Saving money is absolutely pointless because the interest rate on saving instruments is usually lower than the inflation rate. Thus, with every passing year, the purchasing power of the money you’ve saved decreases.
If you want to know what you can do instead to grow your money, keep reading this article.
How Does Inflation Affect Your Savings?
Inflation means the general rise in the price of products and services over a period of time. When inflation increases, the value of money decreases, i.e., you can buy fewer goods with the same amount of money compared to an earlier time.
The table below shows the inflation rate in the United States for the past ten years.
Table 1: Inflation Rate Between 2021–2012
Year | Rate of Inflation |
2022 | 8.00% |
2021 | 4.70% |
2020 | 1.23% |
2019 | 1.81% |
2018 | 2.44% |
2017 | 2.13% |
2016 | 1.26% |
2015 | 0.12% |
2014 | 1.62% |
2013 | 1.46% |
2012 | 2.07% |
On the other hand, in 2022, the average AYP (Annual Percentage Yield) for saving bank accounts is 0.11%.
Let’s try to understand what it means for you with the help of an example. Assume that you had $100 with you last year, and you had two options: to put the amount in your savings account or buy something which costs $100.
Had you decided to save the money, today you would have a total of $100.11. Unfortunately, at the current rate of inflation, the same product will likely cost you $104.7.
As you can see, inflation eats away the value and purchasing power of your money.
Investing as an Alternative to Savings
People think of saving as a safe option, while investing is seen as a risky choice. And that’s true to some extent.
However, before you rule out investing, take some time to think about the potential benefits it has to offer.
Investment Usually Provides a Better Return
Investment products often give you a better return on investment than saving instruments. For example, let’s take a look at the return rate of the Standard & Poor’s 500 stock index (S&P 500).

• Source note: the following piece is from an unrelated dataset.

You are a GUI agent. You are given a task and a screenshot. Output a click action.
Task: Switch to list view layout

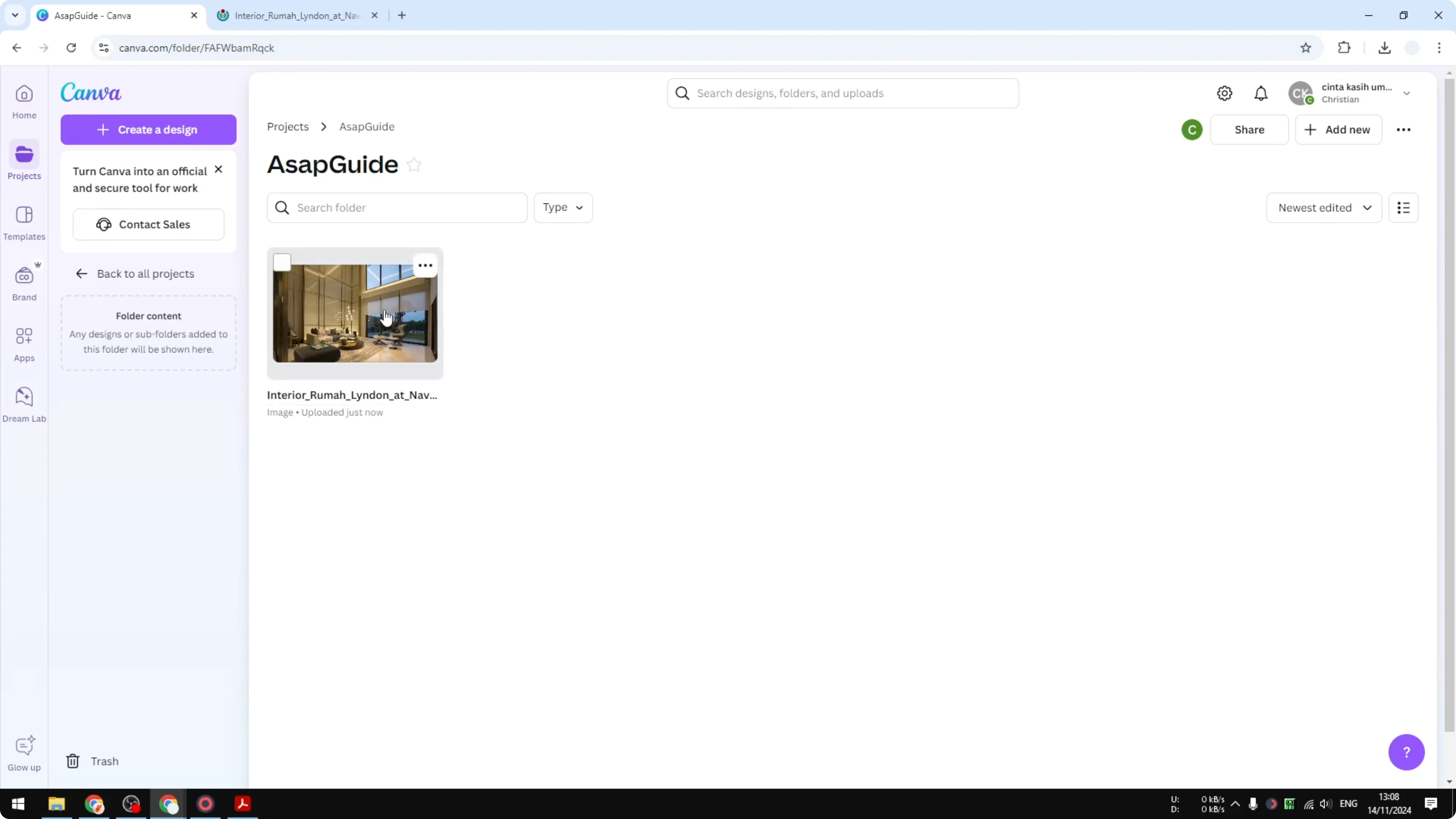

Table 2: S&P 500 Return Rate Between 2021–2012
Year | Rate of Inflation |
2021 | 4.70% |
2020 | 1.23% |
2019 | 1.81% |
2018 | 2.44% |
2017 | 2.13% |
2016 | 1.26% |
2015 | 0.12% |
2014 | 1.62% |
2013 | 1.46% |
2012 | 2.07% |
Even though the return rate fluctuates wildly, it almost always trumps the average AYP of saving bank accounts.
Investing Can Help You Beat Inflation
Comparing Table 1 and Table 2 shows that the S&P 500 return rate beats the inflation rate more often than not. And if you don’t want to go for S&P 500, you can still achieve a similar result by having a diversified portfolio.
Thus, unlike saving instruments, investing mitigates the impact of inflation and helps increase the purchasing power of the money you put into your account.
Focus on Increasing Your Income
As mentioned earlier, when you save money, it grows at a slow pace, if at all. If you want to shoot up that pace, you should look for ways to increase your income. You can do that by learning a high-income skill or investing in the stock market.
This can mean different things to different people, depending on their occupation and position on the professional ladder. For example, some people can focus on upskilling themselves and get a salary hike and promotion.
However, that might not be possible for others, and they’ll have to find another option. They can look to take up some side hustle and supplement their current income.